▶ Document extract
□ □ □ □ □

Waller noted that newspapers need to grow from new ideas because "you can't cost-cut your way to success." He suggested unleashing the power of existing staff to help solve problems. "The more decisions made further from where the work is being done the worse off a newspaper is going to be," he said.

Miami Herald Executive Editor Doug Clifton agreed that leadership and empowering staffers are key to getting the best work from the newsroom. "The power of the individual is what makes great newspapers," he said. "You just have to give them a warm place to work and electricity for their computers and they will deliver good work."

And, Clifton noted, there is always a need to keep journalism's purpose in mind. "In the search for profit we've got to remember that we are in the business of providing service to our readers," he said.

□ □ □ □ □

▶ Task statement
Carry on the remarks by newspaper editors on leadership and newsroom staff, picking up right after the last sentence.

▶ Stored dataset items
□ □ □ □ □

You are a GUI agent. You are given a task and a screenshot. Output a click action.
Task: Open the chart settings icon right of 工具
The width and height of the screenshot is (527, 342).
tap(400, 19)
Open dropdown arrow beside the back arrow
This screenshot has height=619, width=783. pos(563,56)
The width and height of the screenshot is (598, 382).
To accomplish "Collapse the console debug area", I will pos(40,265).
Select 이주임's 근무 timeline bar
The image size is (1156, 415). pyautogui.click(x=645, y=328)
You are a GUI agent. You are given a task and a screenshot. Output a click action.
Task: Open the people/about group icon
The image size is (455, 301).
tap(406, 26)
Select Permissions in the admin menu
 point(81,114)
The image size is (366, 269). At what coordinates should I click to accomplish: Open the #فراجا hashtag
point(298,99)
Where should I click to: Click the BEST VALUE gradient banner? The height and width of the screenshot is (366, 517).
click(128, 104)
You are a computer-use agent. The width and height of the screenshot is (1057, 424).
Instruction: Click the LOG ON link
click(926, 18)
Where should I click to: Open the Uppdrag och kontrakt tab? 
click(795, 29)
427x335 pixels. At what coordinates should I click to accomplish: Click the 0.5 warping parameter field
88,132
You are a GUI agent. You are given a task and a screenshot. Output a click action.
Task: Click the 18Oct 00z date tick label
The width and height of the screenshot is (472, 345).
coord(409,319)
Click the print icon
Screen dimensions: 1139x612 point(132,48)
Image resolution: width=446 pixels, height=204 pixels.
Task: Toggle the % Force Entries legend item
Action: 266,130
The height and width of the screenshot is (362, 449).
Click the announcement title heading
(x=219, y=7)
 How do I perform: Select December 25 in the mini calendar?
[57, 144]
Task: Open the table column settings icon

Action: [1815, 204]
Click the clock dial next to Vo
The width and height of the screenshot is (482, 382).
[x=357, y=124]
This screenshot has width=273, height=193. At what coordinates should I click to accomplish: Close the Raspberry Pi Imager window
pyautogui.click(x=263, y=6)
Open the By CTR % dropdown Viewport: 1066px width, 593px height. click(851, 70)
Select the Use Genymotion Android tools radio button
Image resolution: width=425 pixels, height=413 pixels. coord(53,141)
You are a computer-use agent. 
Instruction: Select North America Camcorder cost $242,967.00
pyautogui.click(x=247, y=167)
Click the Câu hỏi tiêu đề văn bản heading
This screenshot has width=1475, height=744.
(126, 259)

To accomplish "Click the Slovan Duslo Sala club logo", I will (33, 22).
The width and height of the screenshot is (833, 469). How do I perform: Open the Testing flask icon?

□ □ □ □ □

▶ Answer to this problem
Editor Chris Peck, of the Spokesman-Review in Spokane, Wash., called on editors to build constituencies throughout the newspaper and to stand up for the newsroom's needs. "Somebody has to take the fight to the bean counters...if we don't do it then it won't be done," he said. "We need to build allies within the organization. There are allies for content throughout the newspaper if you look."

Ted Natt, who is president, publisher and editor of the Longview (Wash.) Daily News, agreed that communication with publishers is central to a thriving newsroom.

"We've got to educate our publishers that content is the key to the future," Natt said. "That's what we do that nobody else can deliver."

Pollock is editor of the Anchorage (Alaska) Daily News.